Дрожащими руками я отдаю ему одежду и прохожу в дальнюю часть комнаты, ступая босыми ногами по мрамору. Он не холодный, тёплый. И может быть это даже не мрамор, а какой-то другой материал. Просто так выглядит.

Дальше происходит что-то невообразимое. По крайней мере я такого никогда раньше не видела…

Комната преображается. Вся эта изогнутая граница между светлой и тёмной частью пола до стен и потолка заполняется решётчатой светло-зелёной сеткой. Меня будто запирают в клетку. А на той части, где остаётся Давид изменения происходят ещё большие. Он нажимает на другом пульте какие-то кнопки и из стены выезжает панель, складывается, превращается в белые стол и стул. В одной части стена будто проваливается, создавая нишу-шкаф, откуда Давид достаёт белый халат. Он надевает его и садится за стол. Белая столешница вспыхимает и вижу, что по сентру располагается какой-то большой экран. Давид принимается нажимать на его кнопки, двигать какие-то картинки, листать графики.

— Не подходи к сетке. Иначе возникнут помехи.

Я вообще не двигаюсь. Стою, обнимая себя руками, и с ужасом смотрю на то, что происходит.

Давид, играя желваками, сосредоточенно кликает по экрану, затем встаёт и говорит:

— Жди здесь, я скоро подойду.

В стене появляются очертания двери, и спустя несколько секунд Давид выходит наружу. Дверь встаёт на своё место, и снова будто растворяется в стене. Я остаюсь в этой комнате одна.

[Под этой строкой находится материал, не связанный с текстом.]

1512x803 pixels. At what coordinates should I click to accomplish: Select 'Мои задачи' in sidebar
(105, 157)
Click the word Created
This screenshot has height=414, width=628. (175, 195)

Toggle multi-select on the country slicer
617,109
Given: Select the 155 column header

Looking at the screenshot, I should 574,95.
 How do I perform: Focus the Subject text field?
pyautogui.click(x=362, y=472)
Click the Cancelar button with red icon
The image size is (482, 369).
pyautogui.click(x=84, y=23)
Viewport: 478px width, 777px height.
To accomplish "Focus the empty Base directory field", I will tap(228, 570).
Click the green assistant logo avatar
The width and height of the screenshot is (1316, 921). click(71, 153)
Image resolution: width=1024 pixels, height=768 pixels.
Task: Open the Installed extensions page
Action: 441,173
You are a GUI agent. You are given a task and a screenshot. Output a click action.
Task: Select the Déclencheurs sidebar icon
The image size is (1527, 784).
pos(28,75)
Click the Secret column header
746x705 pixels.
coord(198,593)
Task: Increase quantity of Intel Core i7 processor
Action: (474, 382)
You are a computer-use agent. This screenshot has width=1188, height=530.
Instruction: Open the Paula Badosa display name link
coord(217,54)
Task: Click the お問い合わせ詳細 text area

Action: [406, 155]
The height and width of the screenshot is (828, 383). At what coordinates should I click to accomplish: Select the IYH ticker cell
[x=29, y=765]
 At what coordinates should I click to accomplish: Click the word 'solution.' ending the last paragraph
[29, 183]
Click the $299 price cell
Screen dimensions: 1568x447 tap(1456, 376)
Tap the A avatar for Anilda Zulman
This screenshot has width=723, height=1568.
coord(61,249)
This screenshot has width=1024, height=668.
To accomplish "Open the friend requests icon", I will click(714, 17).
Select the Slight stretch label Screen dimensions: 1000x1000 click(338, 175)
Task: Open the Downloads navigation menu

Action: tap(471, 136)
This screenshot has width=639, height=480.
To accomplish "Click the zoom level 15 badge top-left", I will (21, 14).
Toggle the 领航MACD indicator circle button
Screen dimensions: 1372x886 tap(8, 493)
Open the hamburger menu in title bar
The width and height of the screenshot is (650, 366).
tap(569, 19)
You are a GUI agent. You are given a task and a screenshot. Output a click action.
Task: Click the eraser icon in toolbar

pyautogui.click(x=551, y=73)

Впечатление, что всё это происходит не со мной… Просто стою и жду. Выходить боюсь — я понятия не имею, как работает эта сетка. Может она током бьёт…

Давид возвращается минут через пять, но мне они кажутся вечностью.

Несколько секунд он просто смотрит на меня. Если бы не пугающая обстановка и вся эта ситуация, я бы подумала, что очень нравлюсь ему. Но, наверное, это глупо. Он снова садится за стол, поворачивается ко мне и говорит:

— А вот теперь слушай внимательно.

11. Полина

Почему-то именно сейчас я впервые за долгое время чувствую, что стесняюсь своей наготы. Нет, не так, как там, внизу. Там мне просто стыдно. Сейчас же я чувствую, что он неравнодушен ко мне и это заставляет меня вновь ощутить себя женщиной, а не просто — жертвой обстоятельств.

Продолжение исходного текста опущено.